-- Start Passage shown --

[Top][All Lists]
[Date Prev][Date Next][Thread Prev][Thread Next][Date Index][Thread Index]
Re: u32_normalize UNINORM_NFKC on 0xD800
From: |
Bruno Haible |
Subject: |
Re: u32_normalize UNINORM_NFKC on 0xD800 |
Date: |
Fri, 27 May 2011 01:49:25 +0200 |
User-agent: |
KMail/1.9.9 |
Simon Josefsson wrote:
> I'm doing some Unicode NFKC operations and noticing that u32_normalize
> fails for U+D800.
This is a valid behaviour, because U+D800 is a "surrogate" point code
and therefore not a valid character code point.

-- End Passage shown --
-- Start Dataset entries --

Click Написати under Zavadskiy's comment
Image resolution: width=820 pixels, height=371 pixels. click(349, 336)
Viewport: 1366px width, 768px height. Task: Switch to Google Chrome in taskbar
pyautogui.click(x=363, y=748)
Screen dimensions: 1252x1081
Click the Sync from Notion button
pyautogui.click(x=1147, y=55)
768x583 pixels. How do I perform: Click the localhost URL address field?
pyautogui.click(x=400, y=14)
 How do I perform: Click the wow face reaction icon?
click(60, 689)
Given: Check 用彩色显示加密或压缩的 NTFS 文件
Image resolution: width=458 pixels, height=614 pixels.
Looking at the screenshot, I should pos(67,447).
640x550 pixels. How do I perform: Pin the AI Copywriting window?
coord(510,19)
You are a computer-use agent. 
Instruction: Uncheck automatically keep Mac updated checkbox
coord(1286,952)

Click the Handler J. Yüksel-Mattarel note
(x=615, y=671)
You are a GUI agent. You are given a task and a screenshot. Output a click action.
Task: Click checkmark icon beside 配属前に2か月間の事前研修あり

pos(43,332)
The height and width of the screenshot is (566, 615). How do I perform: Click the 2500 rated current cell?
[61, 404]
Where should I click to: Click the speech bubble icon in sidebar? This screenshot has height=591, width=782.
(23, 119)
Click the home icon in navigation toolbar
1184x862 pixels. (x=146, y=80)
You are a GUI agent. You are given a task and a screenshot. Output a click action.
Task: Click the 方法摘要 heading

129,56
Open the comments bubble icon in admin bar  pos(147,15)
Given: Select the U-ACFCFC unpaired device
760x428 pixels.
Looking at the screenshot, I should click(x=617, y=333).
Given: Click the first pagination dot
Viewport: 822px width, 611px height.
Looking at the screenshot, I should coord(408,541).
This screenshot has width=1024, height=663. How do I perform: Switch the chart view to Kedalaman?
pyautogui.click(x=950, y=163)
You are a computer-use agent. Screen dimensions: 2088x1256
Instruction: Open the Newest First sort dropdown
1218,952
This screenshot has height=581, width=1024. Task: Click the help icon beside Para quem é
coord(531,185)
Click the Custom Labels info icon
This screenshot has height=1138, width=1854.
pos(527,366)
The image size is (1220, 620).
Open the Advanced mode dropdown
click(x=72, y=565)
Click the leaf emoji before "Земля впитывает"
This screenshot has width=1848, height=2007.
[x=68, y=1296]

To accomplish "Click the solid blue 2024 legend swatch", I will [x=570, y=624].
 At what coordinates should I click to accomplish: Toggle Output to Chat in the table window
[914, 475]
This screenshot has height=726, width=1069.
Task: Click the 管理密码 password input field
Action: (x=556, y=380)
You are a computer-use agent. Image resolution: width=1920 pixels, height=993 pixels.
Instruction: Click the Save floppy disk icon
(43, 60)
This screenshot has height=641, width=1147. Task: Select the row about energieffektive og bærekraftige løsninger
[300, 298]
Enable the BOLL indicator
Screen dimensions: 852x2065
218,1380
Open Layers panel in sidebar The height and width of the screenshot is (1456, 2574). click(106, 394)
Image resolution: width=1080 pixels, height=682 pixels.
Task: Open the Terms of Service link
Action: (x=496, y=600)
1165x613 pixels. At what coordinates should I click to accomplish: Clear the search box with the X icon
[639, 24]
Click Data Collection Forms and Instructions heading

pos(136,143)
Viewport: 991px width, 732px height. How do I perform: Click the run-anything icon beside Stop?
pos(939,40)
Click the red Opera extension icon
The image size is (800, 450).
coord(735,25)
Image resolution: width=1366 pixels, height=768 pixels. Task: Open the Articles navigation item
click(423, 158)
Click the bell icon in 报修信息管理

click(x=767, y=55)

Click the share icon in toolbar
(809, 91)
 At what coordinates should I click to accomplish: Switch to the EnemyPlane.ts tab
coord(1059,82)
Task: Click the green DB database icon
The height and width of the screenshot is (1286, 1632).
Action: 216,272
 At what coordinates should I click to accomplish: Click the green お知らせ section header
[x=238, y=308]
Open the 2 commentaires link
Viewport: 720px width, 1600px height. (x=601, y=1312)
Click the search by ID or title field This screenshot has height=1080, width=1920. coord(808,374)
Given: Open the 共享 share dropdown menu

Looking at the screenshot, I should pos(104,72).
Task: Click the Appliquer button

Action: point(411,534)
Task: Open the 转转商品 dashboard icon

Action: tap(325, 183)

-- End Dataset entries --

§ Required tasks:
• 1. In the mailing-list reply about u32_normalize, why is it valid for the function to fail on U+D800?
• 2. Write the next few sentences of the mailing-list reply about u32_normalize, picking up right after its last line.

§ Replies:
• 1. Because U+D800 is a surrogate code point, so it is not a valid character code point.

• 2.
See the Unicode standard, chapter 2 [1], pages 23..24:
Surrogate code points and other non-character code points "should never be
interchanged". This means, for libunistring, that they are invalid input
and invalid output in all functions taking or returning UTF-32 strings or
UTF-8 strings.
Character code points and code points that are in regions that may be assigned
in future Unicode versions must not be rejected; these are valid input.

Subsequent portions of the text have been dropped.